Directive: Format the stretch of lines from the one containing "Describe the element at coordinates (502, 757)" through the one containing "This screenshot has width=664, height=498.", both included, as a JSON list of strings with one string per line and no blank lines. Leave the pictures out of the answer.

Available data:
BEGIN

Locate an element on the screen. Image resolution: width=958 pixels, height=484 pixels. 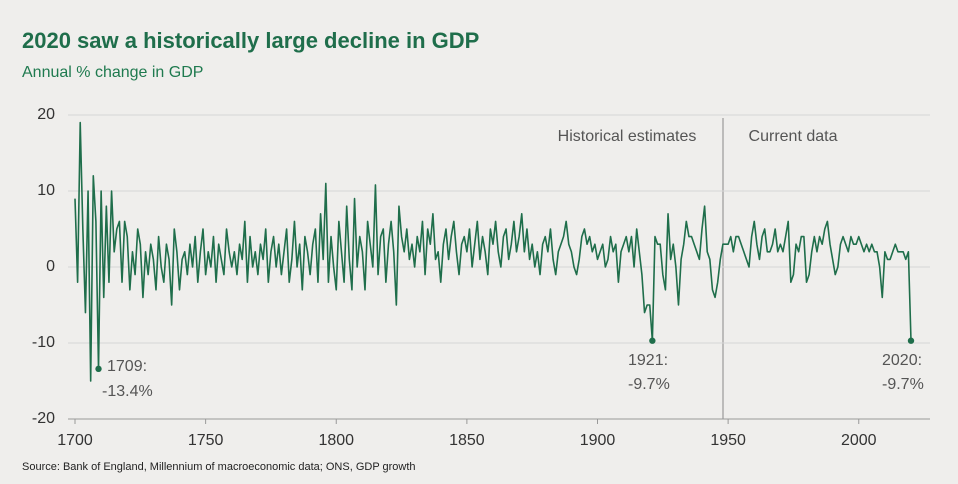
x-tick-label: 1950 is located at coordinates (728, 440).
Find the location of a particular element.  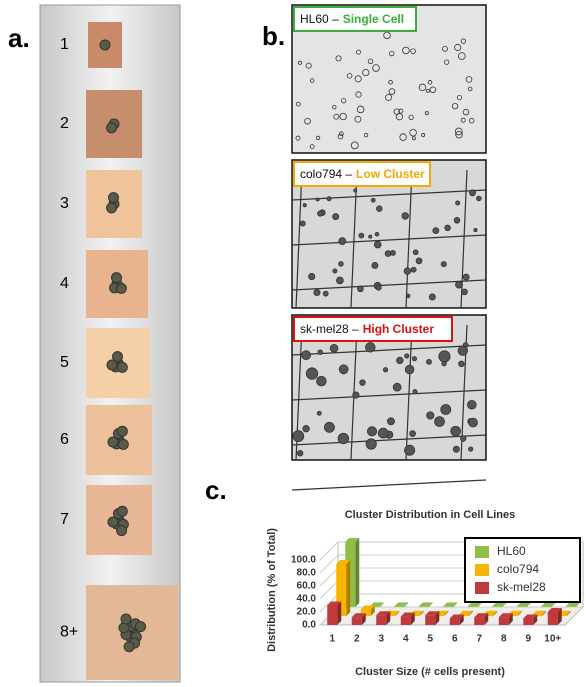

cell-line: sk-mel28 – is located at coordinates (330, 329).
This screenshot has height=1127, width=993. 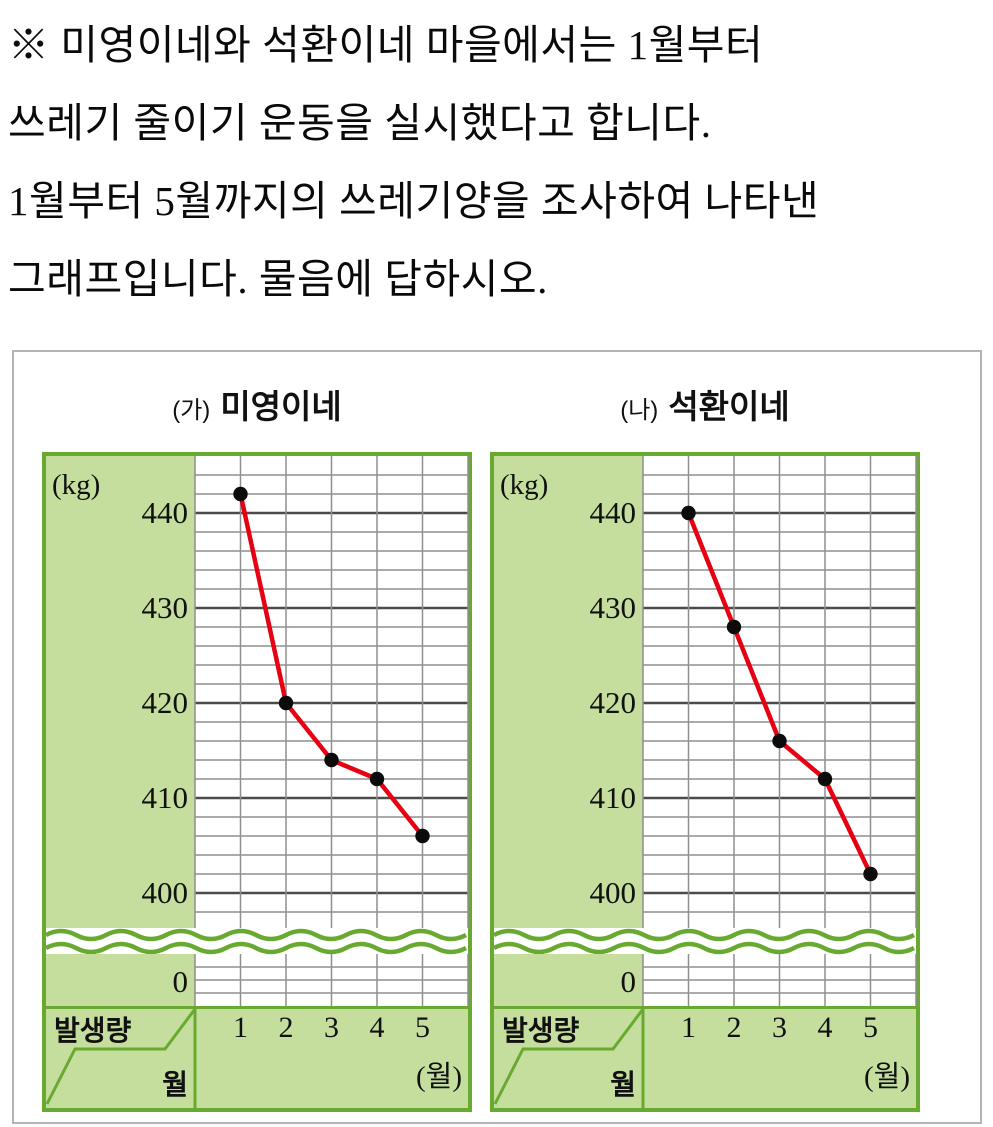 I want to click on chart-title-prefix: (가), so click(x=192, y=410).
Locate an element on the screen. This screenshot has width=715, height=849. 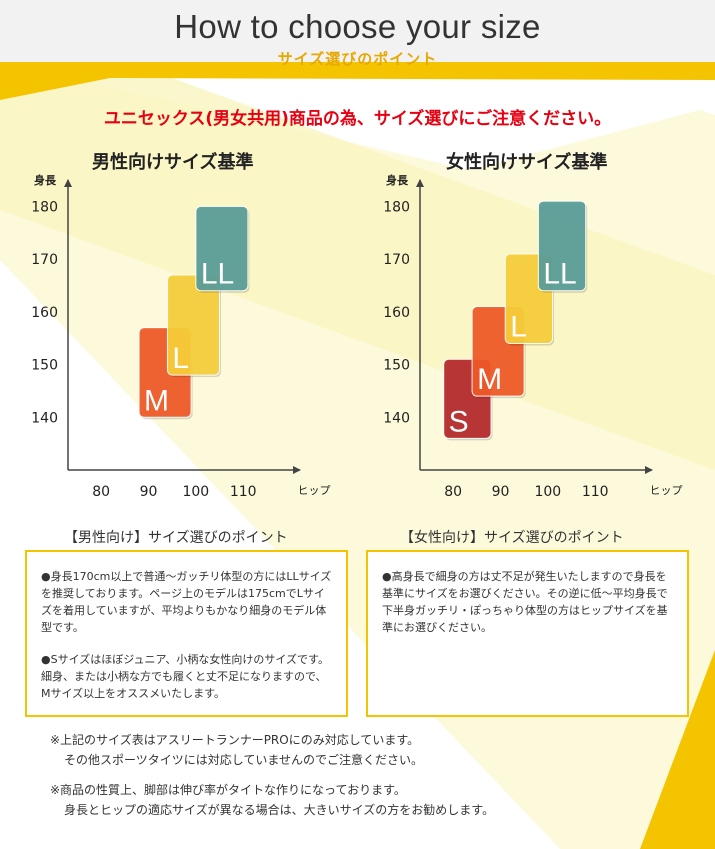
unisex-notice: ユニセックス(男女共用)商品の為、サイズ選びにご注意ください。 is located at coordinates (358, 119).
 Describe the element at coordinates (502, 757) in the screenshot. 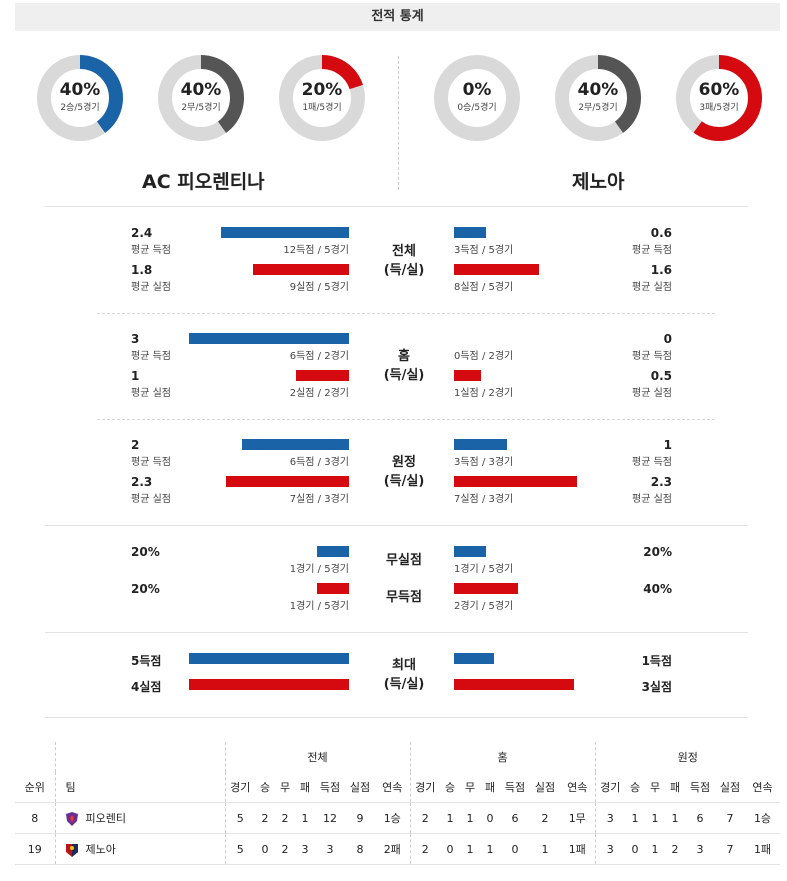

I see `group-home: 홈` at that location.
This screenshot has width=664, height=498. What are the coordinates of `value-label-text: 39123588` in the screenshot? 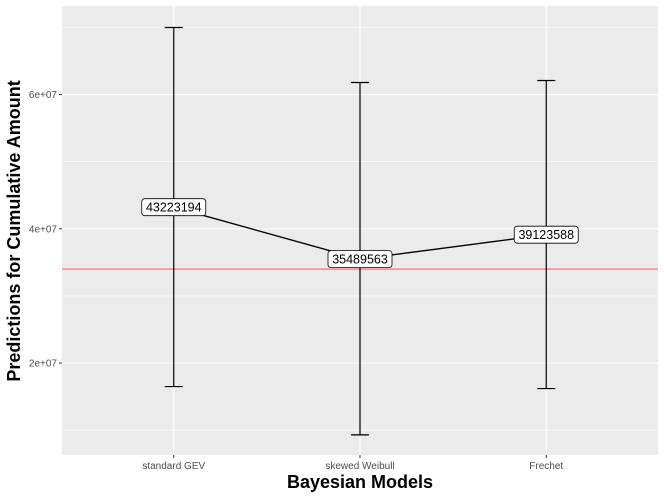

END
BEGIN

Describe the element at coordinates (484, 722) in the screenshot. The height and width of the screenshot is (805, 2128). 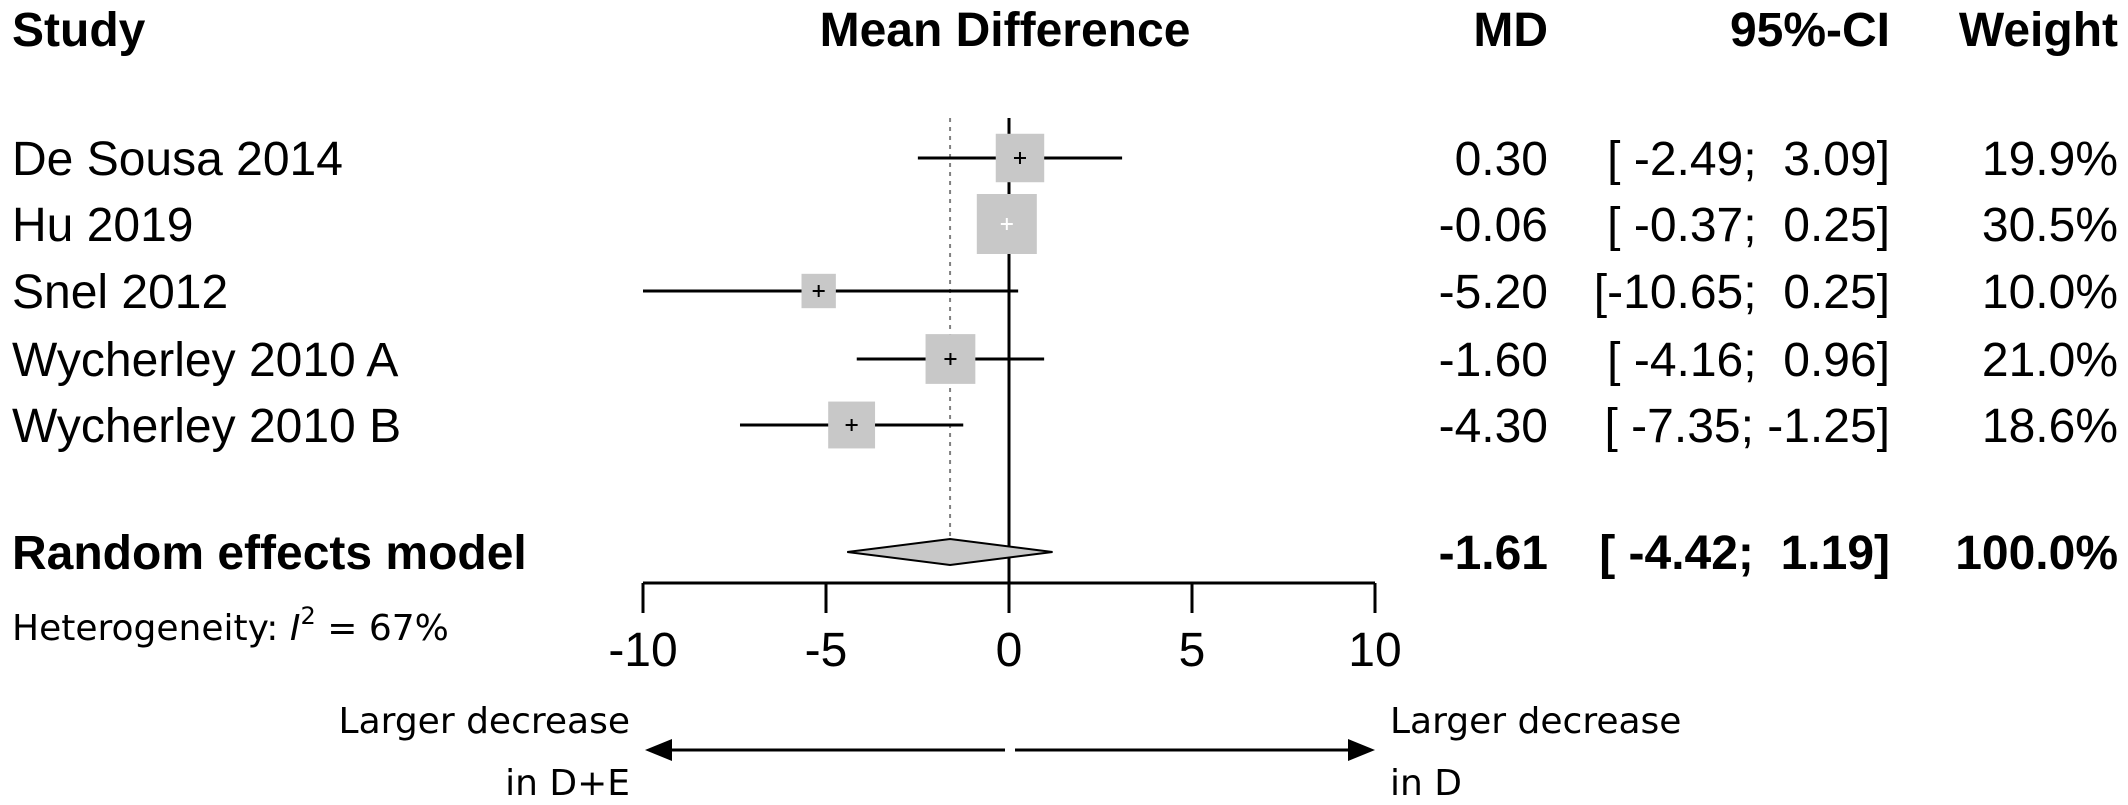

END

Worked solution:
[
  " Describe the element at coordinates (502, 757) in the screenshot. ",
  "I see `group-home: 홈` at that location.",
  "This screenshot has width=664, height=498. What are the coordinates of `value-label-text: 39123588` in the screenshot? "
]